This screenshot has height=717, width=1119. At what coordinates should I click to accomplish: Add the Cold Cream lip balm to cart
--
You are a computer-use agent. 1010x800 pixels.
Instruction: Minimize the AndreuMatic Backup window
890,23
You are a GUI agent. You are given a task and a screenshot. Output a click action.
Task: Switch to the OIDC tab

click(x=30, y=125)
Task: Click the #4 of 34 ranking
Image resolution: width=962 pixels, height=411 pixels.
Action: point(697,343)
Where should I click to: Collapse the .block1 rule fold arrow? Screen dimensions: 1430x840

» TASK REQUIREMENTS:
From the records above, reproduce exactly the lines from the one with "Image resolution: width=962" to the one with "Where should I", both included, and no others.

» EXERCISE RESPONSE:
Image resolution: width=962 pixels, height=411 pixels.
Action: point(697,343)
Where should I click to: Collapse the .block1 rule fold arrow? Screen dimensions: 1430x840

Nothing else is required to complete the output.